Meanwhile, three out of four buyers told the DMA that “buying cross-device identity capabilities and implementing is either among their top, or in the top three, 2017 challenges,” said moderator and task-force head David Kohl, CEO of Morgan Digital Ventures.

Josh Blacksmith, SVP, group management director at FCB Chicago, added that “every one of our clients is incredibly focused on building a better experience.” That starts with not acting as if every customer is brand new, and creating sequential storytelling to move them further down the funnel, while observing a cross-device frequency cap.

However, it’s hard to buy technology when a company can’t even communicate clearly with its providers (who waste time responding to confusing requests). To help with this, the RFI template stresses use cases, and an honest presentation of where a client is and what it hopes to achieve.

Granted, it was no small challenge putting this into plain English. “We speak ad-tech fluently and we speak brand very poorly,” Smith said.

The task force wanted simplicity, but not “dumb-it-down simplicity,” Kohl stated.  

So what did they come up with? Here’s what you need to do to embrace the sample RFI:

First, the client must provide the vendor with clear background information. Use cases are broken into three groups:

  • Person-specific;
  • Person-specific, using personally identifiable information;
  • Device-specific.

The client must also delineate its:

  • Scope of services;
  • Data sources;
  • Privacy policy.

It should lay out its:

  • Precision and reach optimization strategy;
  • Reach (or scale).

Finally, there are these information needs:

  • First- and third-party data onboarding and integration;
  • Match rate between “our provided data set and yours”;
  • Activation (How many matched unique individuals and devices can you activate across the following channels and geographies?);
  • Limitations;
  • Benchmarks;
  • Insights and reporting.

Simple enough, no? Then there’s the glossary, which includes often-misunderstood terms like deterministic and probalistic. (Deterministic relies on observed data, whereas probalistic is built on models.)

An even more abused and misused term is accuracy: The match rate, defined by the RFI as “the percentage of unique records in the client’s data set that can be matched to an identifier in the solution provider’s database,” may be a better term. One can “use accuracy in the vernacular, and not in the RFI,” said Kohl in a post-webinar interview.

So how are companies reacting to the RFI?

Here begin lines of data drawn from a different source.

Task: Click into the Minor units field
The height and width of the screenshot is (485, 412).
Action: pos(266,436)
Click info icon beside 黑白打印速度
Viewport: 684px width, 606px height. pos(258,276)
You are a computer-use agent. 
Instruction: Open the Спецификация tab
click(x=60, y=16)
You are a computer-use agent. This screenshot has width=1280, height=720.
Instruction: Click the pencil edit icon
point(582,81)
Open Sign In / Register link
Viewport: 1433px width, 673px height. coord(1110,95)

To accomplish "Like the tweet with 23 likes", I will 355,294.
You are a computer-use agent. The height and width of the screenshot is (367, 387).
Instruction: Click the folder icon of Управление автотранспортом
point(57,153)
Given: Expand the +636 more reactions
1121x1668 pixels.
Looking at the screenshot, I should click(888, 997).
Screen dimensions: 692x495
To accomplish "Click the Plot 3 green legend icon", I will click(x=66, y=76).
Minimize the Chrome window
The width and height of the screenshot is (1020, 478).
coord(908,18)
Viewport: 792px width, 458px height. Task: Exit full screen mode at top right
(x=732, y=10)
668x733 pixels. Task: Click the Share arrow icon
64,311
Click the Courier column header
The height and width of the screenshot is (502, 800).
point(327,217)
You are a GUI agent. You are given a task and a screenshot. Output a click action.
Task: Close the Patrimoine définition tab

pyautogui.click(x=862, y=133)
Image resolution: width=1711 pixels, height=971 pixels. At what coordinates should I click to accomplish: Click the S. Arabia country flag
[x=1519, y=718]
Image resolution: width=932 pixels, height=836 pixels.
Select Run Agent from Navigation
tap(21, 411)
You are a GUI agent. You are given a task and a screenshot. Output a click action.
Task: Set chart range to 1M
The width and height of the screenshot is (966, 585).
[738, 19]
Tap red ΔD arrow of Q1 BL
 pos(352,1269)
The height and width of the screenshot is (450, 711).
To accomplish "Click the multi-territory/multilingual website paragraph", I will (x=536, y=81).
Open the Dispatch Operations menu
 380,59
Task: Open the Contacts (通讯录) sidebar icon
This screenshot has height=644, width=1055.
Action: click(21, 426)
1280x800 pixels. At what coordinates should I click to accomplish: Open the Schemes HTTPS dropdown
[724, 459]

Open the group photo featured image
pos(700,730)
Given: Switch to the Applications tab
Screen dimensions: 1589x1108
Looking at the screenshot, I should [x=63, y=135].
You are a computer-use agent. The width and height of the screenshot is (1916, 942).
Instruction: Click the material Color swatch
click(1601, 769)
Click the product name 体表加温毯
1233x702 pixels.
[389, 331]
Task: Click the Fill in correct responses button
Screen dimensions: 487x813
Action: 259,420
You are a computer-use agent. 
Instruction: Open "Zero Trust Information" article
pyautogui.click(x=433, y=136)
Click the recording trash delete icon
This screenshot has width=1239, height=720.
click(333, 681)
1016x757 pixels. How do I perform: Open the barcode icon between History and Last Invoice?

“As of a two weeks ago, just before the webinar, we had 275 downloads of the complete RFI, and we’ve got to believe if someone from MRM McCann downloaded it, they probably emailed it to everyone,” Kohl said.  

And their reactions?

“We’re hearing, ‘Give us more,” Kohl answered. “Companies love that this is cross-device. But they’re saying, ‘Can you make it cross-platform, including offline and smart TV?”

Kohl added that the task force will reconvene in January to put the finishing touches on the RFI. It will then decide whether to add cross-platform tips “or begin the next part of our structured program, which will be about multi-channel attribution.”

Multi-channel attribution? Yes.

“It’s a natural extension,” said Smith during the webinar. “Identity management applies to attribution and measurement also.”